The Unavoidability of Repression
- Lack of popular consent is a fundamental flaw for dictatorships.
- Many dictators have little choice but to rely on military force, especially against large, violent opposition.
- Others inherit powerful, entrenched militaries (e.g., Egypt, Honduras, Uruguay), forcing concessions.
Bargaining with Entrenched Militaries
- Negotiations with powerful militaries involve manipulating the risk of actual military intervention.
- Military dictatorships emerge when either side pushes too hard.
- Reliance on repression is a "double-edged sword," creating future military interventions.
- Military dictatorships are common but short-lived, with leaders often overthrown by coups.
- Control over militaries is a political problem.
- Dictators balance external threats (masses) with internal threats (repressive agents).

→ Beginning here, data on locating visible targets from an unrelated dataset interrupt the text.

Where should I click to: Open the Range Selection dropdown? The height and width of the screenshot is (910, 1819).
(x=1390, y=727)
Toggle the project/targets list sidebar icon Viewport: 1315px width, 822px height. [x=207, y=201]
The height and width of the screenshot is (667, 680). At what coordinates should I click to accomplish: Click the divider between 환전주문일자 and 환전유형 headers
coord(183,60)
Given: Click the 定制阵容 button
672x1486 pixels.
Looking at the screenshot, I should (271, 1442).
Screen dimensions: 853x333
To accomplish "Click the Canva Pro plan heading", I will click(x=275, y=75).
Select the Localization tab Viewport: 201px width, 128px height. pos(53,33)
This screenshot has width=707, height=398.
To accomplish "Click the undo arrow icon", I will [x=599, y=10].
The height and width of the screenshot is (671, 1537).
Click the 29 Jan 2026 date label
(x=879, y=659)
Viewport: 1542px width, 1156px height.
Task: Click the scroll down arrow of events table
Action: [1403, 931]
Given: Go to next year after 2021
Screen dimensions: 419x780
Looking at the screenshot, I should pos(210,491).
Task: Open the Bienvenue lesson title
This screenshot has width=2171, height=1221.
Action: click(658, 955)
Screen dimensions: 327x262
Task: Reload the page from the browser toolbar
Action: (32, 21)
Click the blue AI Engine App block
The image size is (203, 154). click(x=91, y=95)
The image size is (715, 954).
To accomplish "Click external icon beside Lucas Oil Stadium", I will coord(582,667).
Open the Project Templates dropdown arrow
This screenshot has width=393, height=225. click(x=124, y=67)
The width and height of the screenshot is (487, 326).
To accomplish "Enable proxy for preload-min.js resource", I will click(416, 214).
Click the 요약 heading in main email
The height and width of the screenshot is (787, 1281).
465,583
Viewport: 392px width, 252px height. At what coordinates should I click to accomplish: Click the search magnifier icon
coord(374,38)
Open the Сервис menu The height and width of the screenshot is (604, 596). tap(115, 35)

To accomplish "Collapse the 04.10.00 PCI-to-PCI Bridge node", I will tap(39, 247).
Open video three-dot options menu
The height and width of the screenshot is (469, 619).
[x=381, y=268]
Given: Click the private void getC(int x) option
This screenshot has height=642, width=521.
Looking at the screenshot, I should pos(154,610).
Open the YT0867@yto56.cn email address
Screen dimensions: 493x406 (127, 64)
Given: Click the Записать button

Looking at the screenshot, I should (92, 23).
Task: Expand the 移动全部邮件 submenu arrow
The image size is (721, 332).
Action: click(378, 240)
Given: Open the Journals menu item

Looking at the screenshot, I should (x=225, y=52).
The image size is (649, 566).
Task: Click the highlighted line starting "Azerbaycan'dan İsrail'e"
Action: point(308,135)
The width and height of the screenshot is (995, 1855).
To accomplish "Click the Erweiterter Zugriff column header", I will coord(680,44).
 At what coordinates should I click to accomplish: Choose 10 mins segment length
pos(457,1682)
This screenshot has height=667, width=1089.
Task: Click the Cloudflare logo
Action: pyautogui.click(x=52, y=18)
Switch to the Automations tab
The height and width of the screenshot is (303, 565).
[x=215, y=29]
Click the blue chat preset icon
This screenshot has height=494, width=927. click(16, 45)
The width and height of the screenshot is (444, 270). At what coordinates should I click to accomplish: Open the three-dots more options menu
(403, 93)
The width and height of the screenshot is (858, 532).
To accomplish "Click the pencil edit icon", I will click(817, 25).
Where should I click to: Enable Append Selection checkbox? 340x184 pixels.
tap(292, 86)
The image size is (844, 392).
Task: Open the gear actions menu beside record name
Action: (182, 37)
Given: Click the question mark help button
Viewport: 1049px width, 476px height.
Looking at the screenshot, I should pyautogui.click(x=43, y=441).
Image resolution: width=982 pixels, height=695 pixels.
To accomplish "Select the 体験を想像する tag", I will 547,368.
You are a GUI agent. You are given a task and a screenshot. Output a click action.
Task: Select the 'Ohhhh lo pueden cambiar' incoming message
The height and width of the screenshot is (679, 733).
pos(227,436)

- Using "sticks" (repression) is sometimes cheaper than "carrots" (co-optation), especially where wealth is concentrated, natural resources are owned by the government, or minorities exclude majorities.
Co-optation Through Official Political Parties (Chapter 6)
- Some dictatorships use parties to maintain a loyal popular base (e.g., PRI-era Mexico, Saddam Hussein's Iraq, contemporary China).
Three Core Features for Effective Authoritarian Parties
- Hierarchical Service/Benefits: Costly party service is assigned early, while benefits (jobs, education) are delayed, creating a "sunk investment."
- Political Control Over Appointments.
- Selective Recruitment and Repression.
More Than Just Loyalty Rewards
- These features exploit career aspirations to create a lasting stake in the regime for key segments of the population.
- Party members have "little option but 'to sink or swim' with the regime."
- Party dictatorships with these features survive better under challenging conditions.
How Power-Sharing and Control Problems Connect
- These two problems are deeply linked; how a dictator handles control shapes power-sharing.
- Repression empowers soldiers, turning them into political rivals.
- Co-optation through parties creates a new political elite.
Rethinking "Seemingly Democratic Institutions"
- Institutions like legislatures, parties, and elections in dictatorships serve authoritarian goals (e.g., boosting power-sharing, co-opting the masses).
- This view differs from seeing them as "less-perfect democracies."
Contributions of the Theoretical Framework
- Explains dictator tenure, coalition stability, and how leaders enter/exit office.
- Explains military dictatorships and the maintenance of regime-sanctioned parties.
- Considers the "distinctively grim circumstances" of authoritarian rule.
The Authoritarian Setting
1.2 The Harsh Realities of Authoritarian Politics
- Authoritarian politics is brutal and dangerous; merely dying in bed is an achievement for dictators.